** Extracted text **
>> START

57 New California Real Estate laws will take effect in 2013.

The following are Laws that I think are important for Homeowners, Landlords/property managers, and Tenants to be aware of:

1. Landlord/property manager Must Disclose Notice of Default to Prospective Tenants: Starting January 1, 2013, every landlord/property manager who offers a (one to four unit) residential property for rent must disclose (in writing) the receipt of a notice of default to any prospective tenant. This disclosure must be made before executing a lease agreement. If a landlord/property manager violates this law, the tenant can elect to void the lease and recover one month’s rent or twice the amount of actual damages, whichever is greater, plus all prepaid rent. If the lease is not voided and the foreclosure sale has not occurred, the tenant may deduct one month’s rent from future amounts owed. As provided by statute, the written disclosure notice must be in English, Spanish, Chinese, Tagalog, Vietnamese, and Korean. Unless the landlord/property manager has given the property manager written instructions to deliver this written disclosure to the tenant, the property manager will not be held liable for failing to provide it. This law will expire on January 1, 2018. Senate Bill 1191.

 

2. Tenant Entitled to a 90-Day Notice to Terminate After Foreclosure: Effective January 1, 2013, under California Law, a month-to-month tenant in possession of a rental housing unit at the time the property is foreclosed must be given a 90-day written notice to terminate. For a fixed-term residential lease, the tenant can generally remain until the end of the lease term and all rights and obligations under the lease shall survive foreclosure, including the tenant’s obligation to pay rent. However, the landlord/property manager can give a 90-day written notice to terminate a fixed-term lease after foreclosure under any of the following circumstances:     (1) the purchaser or successor-in-interest will occupy the property as a primary residence
(2) the tenant is the borrower or the borrower’s child, spouse, or parent;
(3) the lease was not the result of an arms’ length transaction; or
(4) the lease requires rent that is substantially below fair market rent (except if under rent control or government subsidy).
The purchaser or successor-in-interest bears the burden of proving that one of the four exceptions has been met. This law does not apply if a borrower stays in the property as a tenant, subtenant, or occupant, or if the property is subject to just cause rent control. This law will expire on December 31, 2019. This new California law is similar, but not identical, to the 90-day termination notice requirement under the federal Protecting Tenants at Foreclosure Act (12 U.S.C. § 5201, et seq.) (as extended by the Dodd-Frank Wall Street Reform and Consumer Protection Act), which is set to expire on December 31, 2014. Assembly Bill 2610.

>> END

** Stated task **
Answer these from the text on California real estate laws:
1. In which languages must the written notice-of-default disclosure be given?
2. On what date does the California 90-day termination notice law expire?
3. Who bears the burden of proving that one of the four exceptions has been met?

** Record list **

>> START

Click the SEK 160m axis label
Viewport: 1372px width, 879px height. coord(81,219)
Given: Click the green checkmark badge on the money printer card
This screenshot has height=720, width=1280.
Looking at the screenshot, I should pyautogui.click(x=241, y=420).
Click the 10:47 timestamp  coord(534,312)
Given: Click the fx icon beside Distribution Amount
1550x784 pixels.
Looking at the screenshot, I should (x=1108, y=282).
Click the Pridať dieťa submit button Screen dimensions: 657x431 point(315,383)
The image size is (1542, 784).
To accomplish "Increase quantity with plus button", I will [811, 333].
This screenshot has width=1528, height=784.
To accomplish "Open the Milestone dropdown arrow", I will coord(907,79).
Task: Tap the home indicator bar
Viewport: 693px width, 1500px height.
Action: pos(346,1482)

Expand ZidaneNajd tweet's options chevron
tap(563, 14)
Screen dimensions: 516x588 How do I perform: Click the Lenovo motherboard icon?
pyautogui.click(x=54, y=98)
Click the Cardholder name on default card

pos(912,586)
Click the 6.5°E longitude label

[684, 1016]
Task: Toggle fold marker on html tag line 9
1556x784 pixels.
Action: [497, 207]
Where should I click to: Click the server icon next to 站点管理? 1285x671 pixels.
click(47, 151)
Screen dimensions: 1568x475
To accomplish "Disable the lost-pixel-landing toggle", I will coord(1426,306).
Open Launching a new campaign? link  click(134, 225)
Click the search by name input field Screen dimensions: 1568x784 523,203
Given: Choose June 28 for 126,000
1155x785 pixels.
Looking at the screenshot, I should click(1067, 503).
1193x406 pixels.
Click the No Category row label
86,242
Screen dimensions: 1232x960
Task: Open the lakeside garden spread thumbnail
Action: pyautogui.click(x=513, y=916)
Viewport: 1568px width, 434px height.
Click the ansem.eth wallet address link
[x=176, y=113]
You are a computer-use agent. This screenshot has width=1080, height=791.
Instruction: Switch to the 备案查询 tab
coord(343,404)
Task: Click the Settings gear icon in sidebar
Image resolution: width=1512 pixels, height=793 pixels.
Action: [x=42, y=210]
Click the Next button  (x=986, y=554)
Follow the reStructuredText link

>> END

** Result below **
1. English, Spanish, Chinese, Tagalog, Vietnamese, and Korean.
2. December 31, 2019.
3. The purchaser or successor-in-interest.